Most of the current excellent models in speaker verification are ResNet-based deep models and attention-based models. These models have a general weakness, which is the large number of parameters and high hardware requirements. On the other hand, many deep structures only generate embedding features from the features extracted by the last frame-level layer, which causes shallow features and channel-related features to be ignored. To solve these problems, this paper proposed a shallow speaker verification model based on Lambda-vector, its main structure is composed of three Lambda-SE modules. The module extracts long-distance dependencies between frame-level features and channel-related interaction information to enhance representation of features.

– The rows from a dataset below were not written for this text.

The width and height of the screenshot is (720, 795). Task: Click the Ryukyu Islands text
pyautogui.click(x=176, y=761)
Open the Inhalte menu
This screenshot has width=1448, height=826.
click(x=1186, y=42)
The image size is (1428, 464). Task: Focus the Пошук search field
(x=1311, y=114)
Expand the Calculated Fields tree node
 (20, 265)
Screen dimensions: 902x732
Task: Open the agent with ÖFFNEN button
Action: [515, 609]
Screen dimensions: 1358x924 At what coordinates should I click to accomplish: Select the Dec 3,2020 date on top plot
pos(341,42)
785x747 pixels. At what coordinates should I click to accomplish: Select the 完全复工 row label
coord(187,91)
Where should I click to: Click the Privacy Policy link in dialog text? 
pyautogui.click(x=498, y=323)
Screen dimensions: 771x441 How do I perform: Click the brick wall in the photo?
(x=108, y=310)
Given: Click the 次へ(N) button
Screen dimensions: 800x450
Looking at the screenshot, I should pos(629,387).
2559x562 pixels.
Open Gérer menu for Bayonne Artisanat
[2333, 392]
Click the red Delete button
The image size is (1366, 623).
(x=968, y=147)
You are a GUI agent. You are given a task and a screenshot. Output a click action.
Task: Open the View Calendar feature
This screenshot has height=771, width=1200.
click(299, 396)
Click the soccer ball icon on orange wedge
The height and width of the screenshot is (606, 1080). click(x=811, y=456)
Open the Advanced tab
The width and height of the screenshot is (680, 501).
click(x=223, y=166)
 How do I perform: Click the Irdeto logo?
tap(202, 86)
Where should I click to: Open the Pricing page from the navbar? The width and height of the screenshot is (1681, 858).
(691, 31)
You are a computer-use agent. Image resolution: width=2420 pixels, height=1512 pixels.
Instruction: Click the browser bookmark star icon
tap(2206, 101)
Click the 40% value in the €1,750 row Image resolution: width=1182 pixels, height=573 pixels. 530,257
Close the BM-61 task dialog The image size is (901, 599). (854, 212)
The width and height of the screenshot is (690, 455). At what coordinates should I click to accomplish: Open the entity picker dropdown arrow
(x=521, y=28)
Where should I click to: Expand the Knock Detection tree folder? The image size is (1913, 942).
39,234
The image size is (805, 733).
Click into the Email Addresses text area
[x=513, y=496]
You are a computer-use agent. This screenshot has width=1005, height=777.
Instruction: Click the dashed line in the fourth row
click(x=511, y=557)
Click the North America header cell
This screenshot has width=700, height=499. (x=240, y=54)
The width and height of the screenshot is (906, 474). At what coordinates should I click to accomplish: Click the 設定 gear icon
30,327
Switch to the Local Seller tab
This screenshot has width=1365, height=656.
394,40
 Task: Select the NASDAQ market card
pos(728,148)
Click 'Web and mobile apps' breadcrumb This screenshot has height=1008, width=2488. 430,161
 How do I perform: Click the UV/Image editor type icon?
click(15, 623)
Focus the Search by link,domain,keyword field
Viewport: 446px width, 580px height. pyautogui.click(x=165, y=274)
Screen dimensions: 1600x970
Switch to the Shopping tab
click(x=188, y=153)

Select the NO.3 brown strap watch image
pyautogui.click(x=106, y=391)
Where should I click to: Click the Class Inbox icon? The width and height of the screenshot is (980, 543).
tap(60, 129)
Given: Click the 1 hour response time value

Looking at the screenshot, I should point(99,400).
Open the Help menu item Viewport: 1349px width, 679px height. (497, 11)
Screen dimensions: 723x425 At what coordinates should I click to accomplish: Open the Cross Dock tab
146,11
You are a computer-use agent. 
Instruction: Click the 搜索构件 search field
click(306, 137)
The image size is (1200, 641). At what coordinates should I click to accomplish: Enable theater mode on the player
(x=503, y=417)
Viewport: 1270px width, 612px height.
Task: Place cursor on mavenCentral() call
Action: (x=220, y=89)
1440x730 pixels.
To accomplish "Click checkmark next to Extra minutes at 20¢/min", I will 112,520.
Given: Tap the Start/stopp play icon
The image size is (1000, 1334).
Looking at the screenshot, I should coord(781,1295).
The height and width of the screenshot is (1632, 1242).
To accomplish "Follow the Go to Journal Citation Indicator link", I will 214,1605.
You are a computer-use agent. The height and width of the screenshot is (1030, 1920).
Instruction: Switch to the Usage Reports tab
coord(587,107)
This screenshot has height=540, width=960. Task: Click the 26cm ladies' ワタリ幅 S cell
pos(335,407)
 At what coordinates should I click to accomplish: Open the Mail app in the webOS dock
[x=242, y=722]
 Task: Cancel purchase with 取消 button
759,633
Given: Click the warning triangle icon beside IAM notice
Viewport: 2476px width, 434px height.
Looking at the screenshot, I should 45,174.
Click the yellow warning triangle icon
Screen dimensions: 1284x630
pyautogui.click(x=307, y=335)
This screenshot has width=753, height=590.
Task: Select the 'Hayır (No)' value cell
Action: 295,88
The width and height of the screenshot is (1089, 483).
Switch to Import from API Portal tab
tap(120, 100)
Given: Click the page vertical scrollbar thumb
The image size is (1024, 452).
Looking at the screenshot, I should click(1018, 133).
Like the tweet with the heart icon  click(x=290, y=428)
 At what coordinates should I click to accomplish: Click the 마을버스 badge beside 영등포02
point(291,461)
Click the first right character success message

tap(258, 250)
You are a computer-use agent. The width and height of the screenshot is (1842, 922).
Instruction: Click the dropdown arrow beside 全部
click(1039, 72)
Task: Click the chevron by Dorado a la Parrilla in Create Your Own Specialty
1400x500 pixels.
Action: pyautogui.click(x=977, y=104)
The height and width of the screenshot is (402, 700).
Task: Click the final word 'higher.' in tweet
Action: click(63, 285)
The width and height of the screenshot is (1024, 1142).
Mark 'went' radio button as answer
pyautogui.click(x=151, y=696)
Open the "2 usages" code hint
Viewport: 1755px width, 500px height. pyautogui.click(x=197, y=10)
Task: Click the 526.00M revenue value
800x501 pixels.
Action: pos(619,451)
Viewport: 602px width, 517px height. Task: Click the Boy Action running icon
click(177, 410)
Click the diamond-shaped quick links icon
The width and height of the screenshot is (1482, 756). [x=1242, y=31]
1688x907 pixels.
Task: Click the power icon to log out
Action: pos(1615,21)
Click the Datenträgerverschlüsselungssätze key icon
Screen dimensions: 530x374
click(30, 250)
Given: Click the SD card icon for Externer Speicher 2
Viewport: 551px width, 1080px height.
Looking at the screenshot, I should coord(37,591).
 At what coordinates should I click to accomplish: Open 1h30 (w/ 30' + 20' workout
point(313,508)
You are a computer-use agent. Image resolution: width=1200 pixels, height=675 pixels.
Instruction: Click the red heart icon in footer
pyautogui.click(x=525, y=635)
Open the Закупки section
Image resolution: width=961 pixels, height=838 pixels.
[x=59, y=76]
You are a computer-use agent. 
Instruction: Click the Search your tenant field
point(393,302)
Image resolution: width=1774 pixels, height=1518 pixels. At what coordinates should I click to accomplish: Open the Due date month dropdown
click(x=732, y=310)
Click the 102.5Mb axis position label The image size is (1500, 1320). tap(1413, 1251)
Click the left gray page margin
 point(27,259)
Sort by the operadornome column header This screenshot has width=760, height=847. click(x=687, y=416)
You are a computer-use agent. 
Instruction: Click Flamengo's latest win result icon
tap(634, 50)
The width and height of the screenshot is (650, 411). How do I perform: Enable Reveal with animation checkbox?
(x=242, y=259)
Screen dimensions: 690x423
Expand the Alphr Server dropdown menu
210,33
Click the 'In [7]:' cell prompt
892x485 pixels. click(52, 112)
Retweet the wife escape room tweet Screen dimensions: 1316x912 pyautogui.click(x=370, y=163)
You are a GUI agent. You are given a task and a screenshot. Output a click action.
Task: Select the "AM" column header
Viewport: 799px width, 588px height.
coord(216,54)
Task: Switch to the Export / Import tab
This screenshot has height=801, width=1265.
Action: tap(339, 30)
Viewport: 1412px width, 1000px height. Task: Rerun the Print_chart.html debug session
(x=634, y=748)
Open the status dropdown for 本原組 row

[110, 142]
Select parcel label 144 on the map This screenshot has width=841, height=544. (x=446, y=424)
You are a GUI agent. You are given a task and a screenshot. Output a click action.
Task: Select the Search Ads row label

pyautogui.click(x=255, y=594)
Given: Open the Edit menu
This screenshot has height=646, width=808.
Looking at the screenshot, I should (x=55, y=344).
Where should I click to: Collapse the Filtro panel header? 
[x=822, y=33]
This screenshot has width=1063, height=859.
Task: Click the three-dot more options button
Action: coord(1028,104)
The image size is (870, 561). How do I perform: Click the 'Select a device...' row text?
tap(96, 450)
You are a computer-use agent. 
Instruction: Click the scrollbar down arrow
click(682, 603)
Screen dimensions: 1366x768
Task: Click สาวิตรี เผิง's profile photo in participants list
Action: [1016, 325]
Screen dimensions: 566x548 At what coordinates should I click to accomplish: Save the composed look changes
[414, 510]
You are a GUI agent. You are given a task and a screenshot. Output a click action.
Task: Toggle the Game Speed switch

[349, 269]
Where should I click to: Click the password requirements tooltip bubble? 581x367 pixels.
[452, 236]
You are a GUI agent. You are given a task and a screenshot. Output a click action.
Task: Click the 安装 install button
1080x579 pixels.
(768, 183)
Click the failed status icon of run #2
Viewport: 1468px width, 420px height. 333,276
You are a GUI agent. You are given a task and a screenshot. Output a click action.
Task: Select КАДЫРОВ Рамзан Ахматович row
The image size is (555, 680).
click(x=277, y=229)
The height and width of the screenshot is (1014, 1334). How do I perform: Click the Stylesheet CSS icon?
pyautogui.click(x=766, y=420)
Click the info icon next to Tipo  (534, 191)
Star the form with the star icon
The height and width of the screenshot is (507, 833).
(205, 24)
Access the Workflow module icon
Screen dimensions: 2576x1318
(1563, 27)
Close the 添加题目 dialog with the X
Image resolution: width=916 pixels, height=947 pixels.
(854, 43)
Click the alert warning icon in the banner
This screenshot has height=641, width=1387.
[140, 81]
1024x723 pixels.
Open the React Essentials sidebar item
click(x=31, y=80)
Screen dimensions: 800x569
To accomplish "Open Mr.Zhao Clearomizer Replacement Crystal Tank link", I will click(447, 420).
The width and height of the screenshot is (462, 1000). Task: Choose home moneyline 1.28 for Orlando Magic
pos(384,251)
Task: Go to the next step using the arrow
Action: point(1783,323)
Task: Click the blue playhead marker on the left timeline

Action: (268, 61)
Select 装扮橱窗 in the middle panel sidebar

Meanwhile, so that adequately mine the information in deep and shallow features, the model introduces multi-layer feature aggregation to fuse the features of different frame-level layers together. It can increase the detailed information in the deep features and improve the model's ability to represent complex information. The experimental results on the public datasets Voxceleb1 and Voxceleb2 show that the model has more stable training speed, fewer model parameters, and better identification performances than baseline models.
目前大多数优秀的说话人确认模型都是基于 ResNet 的深度模型和基于注意力的模型。这些模型有一个普遍的弱点,即参数数量多,硬件要求高。另一方面,许多深度结构仅从最后一帧级别的特征中提取嵌入特征,这导致忽略了浅层特征和与通道相关的特征。为了解决这些问题,本文提出了一种基于 Lambda-vector 的浅层说话人确认模型,其主要结构由三个 Lambda-SE 模块组成。该模块提取帧级特征之间的长距离依赖关系和与通道相关的交互信息,以增强特征的表示能力。同时,为了充分挖掘深层和浅层特征中的信息,模型引入了多层特征聚合,将不同帧级层的特征融合在一起。这可以增加深层特征中的详细信息,并提高模型对复杂信息的表示能力。在公开数据集 Voxceleb1 和 Voxceleb2 上的实验结果表明,与基线模型相比,该模型具有更稳定的训练速度、更少的模型参数和更好的识别性能。